▶

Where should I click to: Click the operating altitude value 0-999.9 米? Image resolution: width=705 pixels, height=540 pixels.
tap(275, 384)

◀
▶

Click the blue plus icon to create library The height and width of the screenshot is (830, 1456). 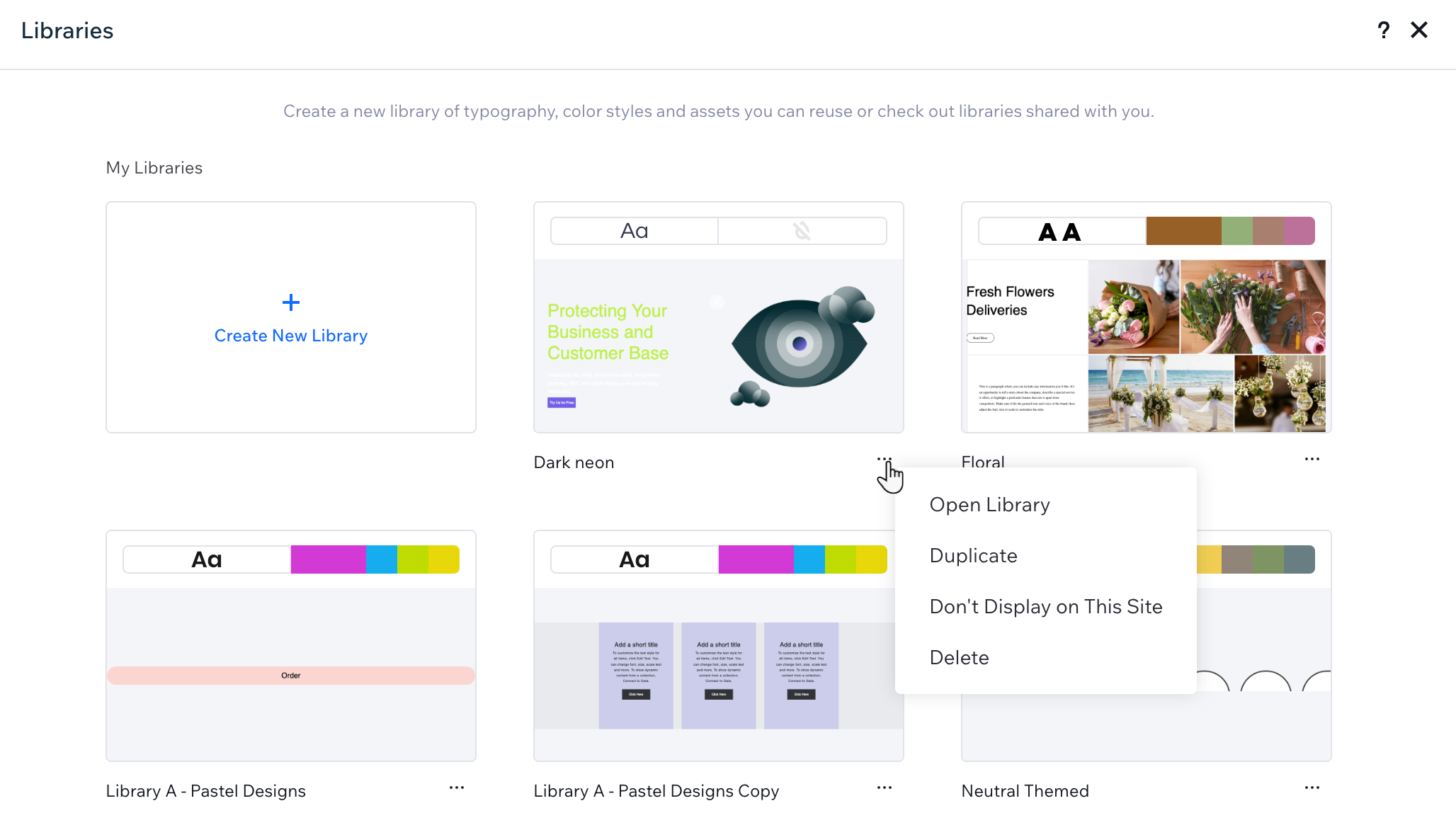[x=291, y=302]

◀
▶

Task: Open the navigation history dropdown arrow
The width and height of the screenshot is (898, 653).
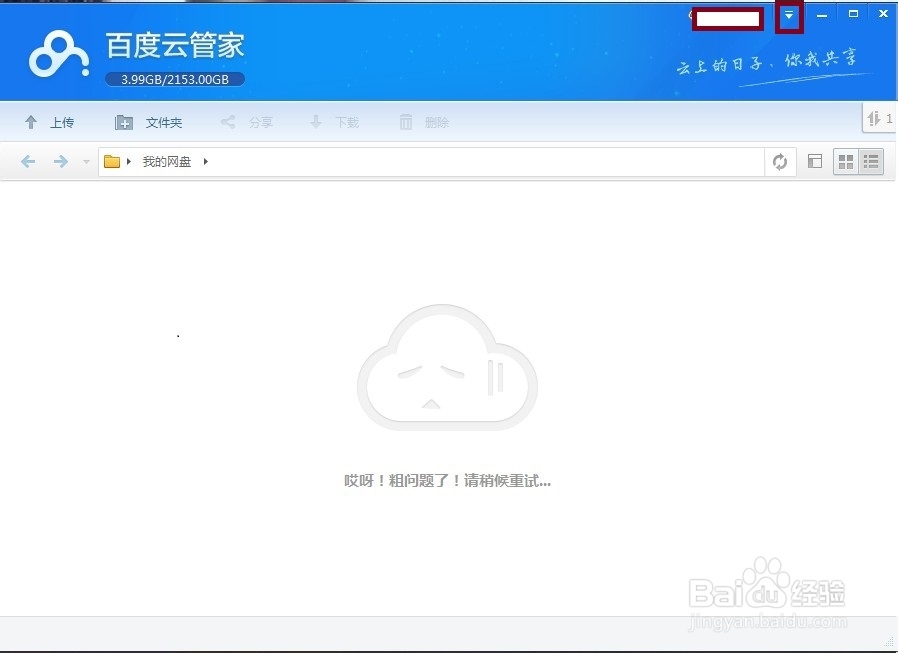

◀

Task: With the line that has "Task: Open the" as the first and the line that has "The width and" as the last, repeat exactly that run of lines above and no more.

Answer section:
Task: Open the navigation history dropdown arrow
The width and height of the screenshot is (898, 653).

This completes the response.